Tous les sondages effectués au mois de juin pour le premier tour des élections régionales 2021 ont surestimé le vote en faveur du Rassemblement National, de l’ordre de 4 à 10 points selon les régions (sauf pour la Corse où le RN est très faible). En Occitanie, en Auvergne-Rhône-Alpes et en Normandie, les 10 points ont été atteints, ce qui est une situation inédite. Mécaniquement, ces écarts ont été préjudiciables à d’autres listes. Ainsi en Occitanie, la liste PS/PCF/PRG a pu perdre près de 11 points. Pris de court par ce fiasco généralisé les sondeurs ont donné, de concert, une explication improvisée : les écarts auraient été dus à leur sous-estimation de l’abstention. En fait il n’en est rien car, dans leurs approches, leurs estimations de l’abstention n’ont pas de lien avéré avec l’amélioration des estimations d’intention de vote.

En réalité les causes de la déroute sont structurelles et donc moins avouables. Elles concernent essentiellement le mode de sélection des échantillons et l’introduction de correctifs par des redressements inappropriés.

EXTRAIT DE DONNÉES ::

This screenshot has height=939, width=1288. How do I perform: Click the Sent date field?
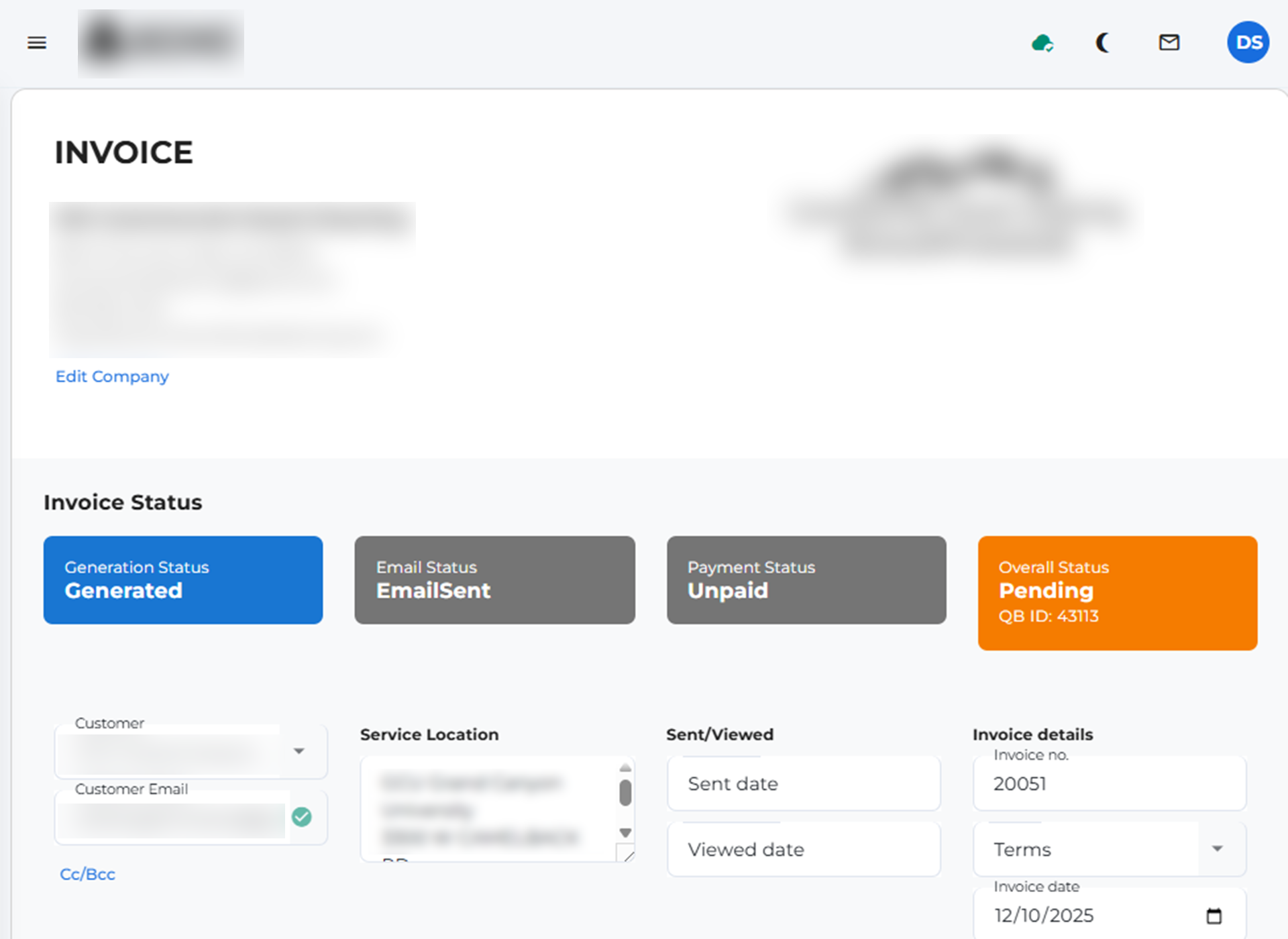point(803,783)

ÉNONCÉ DU PROBLÈME A ::
Répondez aux questions suivantes d'après l'extrait sur les sondages des régionales 2021 :
(i) Dans quelles régions la surestimation du vote Rassemblement National a-t-elle atteint 10 points ?
(ii) Combien de points la liste PS/PCF/PRG a-t-elle pu perdre en Occitanie ?
(iii) Quelles sont les deux causes de la déroute que l'auteur juge structurelles ?
ÉNONCÉ DU PROBLÈME B :: Résumez l'extrait sur les sondages des régionales 2021 en deux phrases.
ÉNONCÉ DU PROBLÈME C :: Mettez à jour tout ce qui va de « En réalité les » jusqu'à « des redressements inappropriés. » dans l'extrait sur les sondages des régionales 2021, en remplaçant « échantillons » par « panels ».
Les données n'ont aucun rôle à jouer ici.

RÉPONSE ATTENDUE A ::
(i) En Occitanie, en Auvergne-Rhône-Alpes et en Normandie.
(ii) Près de 11 points.
(iii) Le mode de sélection des échantillons et l'introduction de correctifs par des redressements inappropriés.

RÉPONSE ATTENDUE B :: Les sondages de juin pour le premier tour des régionales 2021 ont surestimé le vote Rassemblement National de 4 à 10 points selon les régions, au détriment d'autres listes. Les sondeurs ont invoqué une sous-estimation de l'abstention, mais les causes réelles tiennent au mode de sélection des échantillons et à des redressements inappropriés.

RÉPONSE ATTENDUE C ::
En réalité les causes de la déroute sont structurelles et donc moins avouables. Elles concernent essentiellement le mode de sélection des panels et l’introduction de correctifs par des redressements inappropriés.